The problem: All lines below containing "GDAŃSKU" are to be listed.

Dataset:
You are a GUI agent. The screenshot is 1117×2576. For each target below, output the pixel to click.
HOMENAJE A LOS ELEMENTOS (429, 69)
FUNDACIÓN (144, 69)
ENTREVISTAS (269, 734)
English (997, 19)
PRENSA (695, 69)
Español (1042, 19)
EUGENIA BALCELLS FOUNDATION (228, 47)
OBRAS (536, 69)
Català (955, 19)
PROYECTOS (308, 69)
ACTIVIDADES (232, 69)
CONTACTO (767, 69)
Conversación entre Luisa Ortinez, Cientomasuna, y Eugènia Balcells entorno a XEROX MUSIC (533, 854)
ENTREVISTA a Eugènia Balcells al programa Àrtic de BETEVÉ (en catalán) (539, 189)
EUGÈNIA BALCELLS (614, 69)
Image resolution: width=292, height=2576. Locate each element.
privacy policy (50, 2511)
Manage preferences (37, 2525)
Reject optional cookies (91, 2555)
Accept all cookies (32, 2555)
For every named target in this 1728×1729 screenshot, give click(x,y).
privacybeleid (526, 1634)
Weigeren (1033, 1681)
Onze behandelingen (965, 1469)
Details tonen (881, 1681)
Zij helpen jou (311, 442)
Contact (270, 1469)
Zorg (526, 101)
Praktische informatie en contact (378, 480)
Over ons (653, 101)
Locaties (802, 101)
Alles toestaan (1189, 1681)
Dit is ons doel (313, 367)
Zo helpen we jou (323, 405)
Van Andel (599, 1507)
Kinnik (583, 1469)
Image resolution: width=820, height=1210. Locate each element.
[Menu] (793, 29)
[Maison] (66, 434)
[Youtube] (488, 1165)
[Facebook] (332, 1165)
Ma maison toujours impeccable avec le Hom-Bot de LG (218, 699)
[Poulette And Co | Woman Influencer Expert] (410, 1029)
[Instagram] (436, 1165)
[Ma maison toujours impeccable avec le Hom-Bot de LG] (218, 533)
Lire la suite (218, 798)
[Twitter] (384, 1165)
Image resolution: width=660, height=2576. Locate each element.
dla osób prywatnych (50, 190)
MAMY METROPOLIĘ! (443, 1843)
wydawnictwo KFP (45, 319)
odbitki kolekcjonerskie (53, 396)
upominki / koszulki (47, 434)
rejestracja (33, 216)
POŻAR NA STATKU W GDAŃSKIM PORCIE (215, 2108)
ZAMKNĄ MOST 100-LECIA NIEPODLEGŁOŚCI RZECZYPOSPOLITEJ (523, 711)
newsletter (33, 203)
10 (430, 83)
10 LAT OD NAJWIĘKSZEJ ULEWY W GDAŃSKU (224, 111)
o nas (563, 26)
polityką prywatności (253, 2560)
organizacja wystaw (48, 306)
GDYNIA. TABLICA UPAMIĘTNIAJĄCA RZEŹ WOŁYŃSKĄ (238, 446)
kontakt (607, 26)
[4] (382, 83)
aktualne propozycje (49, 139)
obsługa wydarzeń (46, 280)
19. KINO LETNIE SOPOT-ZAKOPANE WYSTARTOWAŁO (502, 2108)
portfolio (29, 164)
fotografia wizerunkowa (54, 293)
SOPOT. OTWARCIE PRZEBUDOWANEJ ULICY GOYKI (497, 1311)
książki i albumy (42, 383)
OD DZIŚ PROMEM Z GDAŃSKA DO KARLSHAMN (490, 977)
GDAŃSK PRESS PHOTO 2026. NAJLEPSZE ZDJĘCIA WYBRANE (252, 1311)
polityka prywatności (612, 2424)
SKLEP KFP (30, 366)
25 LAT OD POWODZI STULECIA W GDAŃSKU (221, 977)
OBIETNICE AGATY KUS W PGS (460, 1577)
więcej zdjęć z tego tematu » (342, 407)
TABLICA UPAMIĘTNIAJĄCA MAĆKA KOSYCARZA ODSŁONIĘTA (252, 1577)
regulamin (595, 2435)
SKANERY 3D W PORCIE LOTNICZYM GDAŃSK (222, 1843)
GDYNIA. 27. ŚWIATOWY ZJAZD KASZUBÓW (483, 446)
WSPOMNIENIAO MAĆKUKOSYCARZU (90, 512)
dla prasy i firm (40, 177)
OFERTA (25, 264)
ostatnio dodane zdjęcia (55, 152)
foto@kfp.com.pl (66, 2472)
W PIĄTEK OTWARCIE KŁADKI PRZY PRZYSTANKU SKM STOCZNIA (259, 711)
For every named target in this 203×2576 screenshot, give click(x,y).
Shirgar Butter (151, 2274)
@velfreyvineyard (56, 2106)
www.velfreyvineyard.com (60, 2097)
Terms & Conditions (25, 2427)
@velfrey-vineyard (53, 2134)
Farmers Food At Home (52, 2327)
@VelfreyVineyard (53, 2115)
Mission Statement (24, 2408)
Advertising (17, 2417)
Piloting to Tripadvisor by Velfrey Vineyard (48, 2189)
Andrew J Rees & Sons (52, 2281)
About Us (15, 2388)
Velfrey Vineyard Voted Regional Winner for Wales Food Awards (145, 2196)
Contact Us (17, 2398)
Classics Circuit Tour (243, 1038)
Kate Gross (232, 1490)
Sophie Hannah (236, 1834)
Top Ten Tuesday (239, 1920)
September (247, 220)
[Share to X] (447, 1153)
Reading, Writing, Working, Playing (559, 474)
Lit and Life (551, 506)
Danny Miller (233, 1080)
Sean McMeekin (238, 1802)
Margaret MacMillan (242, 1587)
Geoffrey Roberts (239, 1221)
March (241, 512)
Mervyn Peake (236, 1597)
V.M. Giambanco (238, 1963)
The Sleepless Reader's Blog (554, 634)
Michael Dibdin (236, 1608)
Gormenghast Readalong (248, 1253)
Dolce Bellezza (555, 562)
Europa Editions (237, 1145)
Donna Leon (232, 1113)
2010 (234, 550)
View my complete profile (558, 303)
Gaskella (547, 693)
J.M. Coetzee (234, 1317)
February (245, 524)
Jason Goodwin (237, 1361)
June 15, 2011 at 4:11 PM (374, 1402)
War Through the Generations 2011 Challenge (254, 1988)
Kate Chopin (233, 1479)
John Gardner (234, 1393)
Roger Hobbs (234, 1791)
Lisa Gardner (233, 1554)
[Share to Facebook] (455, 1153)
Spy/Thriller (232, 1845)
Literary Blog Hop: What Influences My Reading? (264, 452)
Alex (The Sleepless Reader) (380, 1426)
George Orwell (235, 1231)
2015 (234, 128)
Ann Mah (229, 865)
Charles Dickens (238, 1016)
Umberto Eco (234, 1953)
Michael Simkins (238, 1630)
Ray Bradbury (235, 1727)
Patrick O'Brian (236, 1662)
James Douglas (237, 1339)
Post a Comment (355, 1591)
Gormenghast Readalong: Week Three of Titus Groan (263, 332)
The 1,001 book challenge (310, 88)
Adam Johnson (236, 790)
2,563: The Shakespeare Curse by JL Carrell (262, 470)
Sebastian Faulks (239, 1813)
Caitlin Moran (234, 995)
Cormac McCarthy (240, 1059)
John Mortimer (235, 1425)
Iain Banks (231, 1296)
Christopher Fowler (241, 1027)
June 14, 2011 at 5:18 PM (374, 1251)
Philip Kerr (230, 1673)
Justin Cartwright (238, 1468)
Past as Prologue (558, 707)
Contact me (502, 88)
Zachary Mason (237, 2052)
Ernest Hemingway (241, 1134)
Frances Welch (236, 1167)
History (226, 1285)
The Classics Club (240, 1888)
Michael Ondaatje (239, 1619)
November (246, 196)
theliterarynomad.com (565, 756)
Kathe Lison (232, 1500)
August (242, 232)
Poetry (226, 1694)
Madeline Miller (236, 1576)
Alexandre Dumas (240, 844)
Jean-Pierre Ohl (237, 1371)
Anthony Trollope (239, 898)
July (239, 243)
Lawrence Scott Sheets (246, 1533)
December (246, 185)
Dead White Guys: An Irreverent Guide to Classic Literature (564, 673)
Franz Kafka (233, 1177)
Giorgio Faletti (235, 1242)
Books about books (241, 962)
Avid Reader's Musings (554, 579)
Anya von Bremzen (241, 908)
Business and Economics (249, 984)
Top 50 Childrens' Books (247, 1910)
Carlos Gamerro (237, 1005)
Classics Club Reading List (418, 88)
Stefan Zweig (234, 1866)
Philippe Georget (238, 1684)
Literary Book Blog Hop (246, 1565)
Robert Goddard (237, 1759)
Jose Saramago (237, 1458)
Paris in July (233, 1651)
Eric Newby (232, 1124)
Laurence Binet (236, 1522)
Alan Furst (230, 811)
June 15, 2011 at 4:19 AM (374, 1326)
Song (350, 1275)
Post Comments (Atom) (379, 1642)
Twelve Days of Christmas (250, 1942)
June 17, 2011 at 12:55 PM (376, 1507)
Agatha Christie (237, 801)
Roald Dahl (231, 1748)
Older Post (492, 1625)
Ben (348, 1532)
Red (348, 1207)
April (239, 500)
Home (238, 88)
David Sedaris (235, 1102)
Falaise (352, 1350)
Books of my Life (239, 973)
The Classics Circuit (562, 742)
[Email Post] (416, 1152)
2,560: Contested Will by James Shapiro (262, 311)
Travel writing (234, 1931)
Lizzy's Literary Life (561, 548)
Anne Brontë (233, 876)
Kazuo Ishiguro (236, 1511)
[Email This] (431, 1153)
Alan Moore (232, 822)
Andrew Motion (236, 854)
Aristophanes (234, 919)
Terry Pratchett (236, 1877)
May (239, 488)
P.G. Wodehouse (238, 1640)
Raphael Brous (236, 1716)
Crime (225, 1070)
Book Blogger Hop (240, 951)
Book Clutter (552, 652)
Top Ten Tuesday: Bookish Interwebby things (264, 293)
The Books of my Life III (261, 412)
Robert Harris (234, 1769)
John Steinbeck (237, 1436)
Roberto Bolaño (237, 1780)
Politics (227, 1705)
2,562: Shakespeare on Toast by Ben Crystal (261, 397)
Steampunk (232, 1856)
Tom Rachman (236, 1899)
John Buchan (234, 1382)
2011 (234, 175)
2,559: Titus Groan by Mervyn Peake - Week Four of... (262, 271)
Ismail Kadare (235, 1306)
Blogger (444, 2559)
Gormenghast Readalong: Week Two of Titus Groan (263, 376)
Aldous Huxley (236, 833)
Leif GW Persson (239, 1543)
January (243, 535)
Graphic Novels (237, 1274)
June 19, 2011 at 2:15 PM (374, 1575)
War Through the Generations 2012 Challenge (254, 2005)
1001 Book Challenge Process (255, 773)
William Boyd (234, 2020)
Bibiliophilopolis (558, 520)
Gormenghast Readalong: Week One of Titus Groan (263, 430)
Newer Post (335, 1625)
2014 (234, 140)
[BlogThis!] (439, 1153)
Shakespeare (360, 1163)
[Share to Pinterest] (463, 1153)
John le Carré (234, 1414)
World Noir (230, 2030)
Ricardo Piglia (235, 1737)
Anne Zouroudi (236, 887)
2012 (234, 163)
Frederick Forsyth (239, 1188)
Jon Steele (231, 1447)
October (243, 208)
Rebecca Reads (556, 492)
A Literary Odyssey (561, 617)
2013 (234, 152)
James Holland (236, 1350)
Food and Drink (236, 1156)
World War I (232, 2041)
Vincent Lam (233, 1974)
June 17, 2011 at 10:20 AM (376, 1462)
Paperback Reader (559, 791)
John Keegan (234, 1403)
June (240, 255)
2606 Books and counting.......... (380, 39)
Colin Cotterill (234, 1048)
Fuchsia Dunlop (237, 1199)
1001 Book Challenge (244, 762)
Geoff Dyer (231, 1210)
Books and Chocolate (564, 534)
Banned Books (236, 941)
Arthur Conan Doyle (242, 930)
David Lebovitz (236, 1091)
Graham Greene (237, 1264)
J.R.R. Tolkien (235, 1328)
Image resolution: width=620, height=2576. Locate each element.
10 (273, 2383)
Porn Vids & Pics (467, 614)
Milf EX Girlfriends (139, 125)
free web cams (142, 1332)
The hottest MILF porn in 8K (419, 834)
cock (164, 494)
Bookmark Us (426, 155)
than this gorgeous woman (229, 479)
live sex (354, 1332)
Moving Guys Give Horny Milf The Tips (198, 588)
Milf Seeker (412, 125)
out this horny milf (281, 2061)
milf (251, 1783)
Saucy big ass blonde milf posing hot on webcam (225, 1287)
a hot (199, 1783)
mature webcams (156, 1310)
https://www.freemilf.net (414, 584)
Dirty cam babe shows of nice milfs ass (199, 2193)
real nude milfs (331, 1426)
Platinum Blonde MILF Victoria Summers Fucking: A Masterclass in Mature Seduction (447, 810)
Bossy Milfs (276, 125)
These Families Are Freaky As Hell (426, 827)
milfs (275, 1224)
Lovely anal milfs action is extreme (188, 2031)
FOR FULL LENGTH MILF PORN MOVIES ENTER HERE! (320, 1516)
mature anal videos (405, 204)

Response below:
10 LAT OD NAJWIĘKSZEJ ULEWY W GDAŃSKU (224, 111)
25 LAT OD POWODZI STULECIA W GDAŃSKU (221, 977)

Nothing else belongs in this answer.